A career at the sharp end of science requires a certain outlook on life
I’ve been thinking recently about the psychology of research: both the sort of personalities that go into it and what the effects are of pursuing it. Those are probably tied together inextricably, since when we look at scientists themselves we’re seeing the effects of survivorship bias. The sorts of people who don’t like this sort of work don’t go into it in the first place, or don’t stay with it when they do.
That latter category includes some (but not all) of the people who start out in the lab but find themselves (later in their careers) doing more administrative work or moving into other parts of an organisation entirely. There are indeed administrators with a scientific mindset, people promoted out of the lab. Some of them, truth be told, might rather be back at the bench themselves rather than sitting through budget meetings and performance appraisals. Similarly there are people in sales and other such departments who gradually found themselves shifting into these roles, or who took them out of necessity. But diving into marketing (for example) at the first possible opportunity might indicate a realisation that research was not the right idea from the start.
I say this because, to me, there are several habits of mind and ways of looking at the world that distinguish the ‘science end’ of a company from the ‘business end’. One of those is an ability, or even a positive willingness, to be surprised. Our experiments do all sorts of things, and resilience in the face of that is critical to succeeding in research. It’s not that you don’t have to be resilient in business – far from it. But running a business often means watching out for uncertainties, insuring against them, minimising them and trying to keep them from happening at all – not running towards them at top speed and diving in! It’s not only the unexpectedness of science, though. In some ways, it’s the expectation that most things are not going to work. In drug research, watching your best ideas get shot down over and over by cells in a dish or mice in cages is something that you have to get used to, and not everyone does.

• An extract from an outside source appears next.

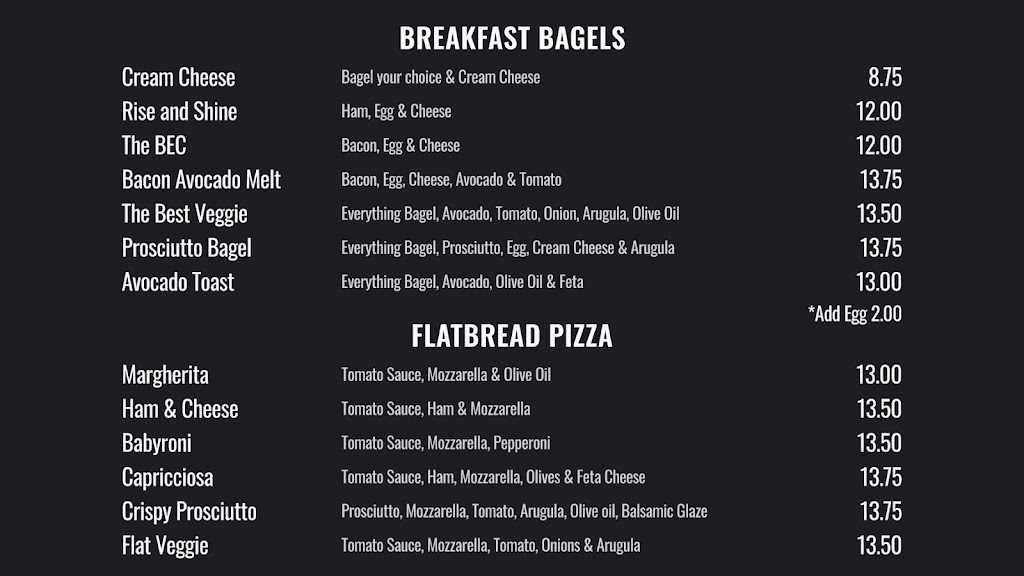Select The Best Veggie bagel
This screenshot has height=576, width=1024.
(184, 214)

No matter how personable and persuasive you might be, you cannot convince the universe to do what you think it should do. Reality relentlessly gets the last word
Another habit of mind is a love for data and a willingness to be convinced by it. In the lab, questions such as: ‘Do we have any evidence for that?’ or: ‘Why do you think that’s right?’ are a lot more neutral-sounding than they are on the pavement outside the building. Many are the scientists and engineers who’ve discovered this at a party or over the dinner table! And that’s because we’ve trained ourselves to value evidence and reasoning as the most valuable currency we have. Questions get settled in research – not as often as we’d like, but they do – by experimental evidence and our interpretation of it. Everyone has their own opinions, but at some point opinions stop and facts start in.
And that brings up the biggest gap between the scientists and some of the other departments. Not to put it too harshly, but despite our occasional otherworldly demeanors, we are dealing with the naked stuff of reality. An experiment, run well, either works or it doesn’t. No amount of positive mental attitude or training courses will alter that. It’s not because you didn’t want it enough, or because you weren’t friends with the right people; the results are what they are. No matter how personable and persuasive you might be, you cannot convince the universe to do what you think it should do. Reality relentlessly gets the last word.
So, since we can’t stand over our reactions telling them that they’d better shape up by the end of the quarter, we have to deal with what we have. That, to me, is the brightest of all dividing lines. Being right down there where that famous buck stops, with nowhere else to go, gives you a perspective like no other. If you like it enough, there’s nothing else that will do.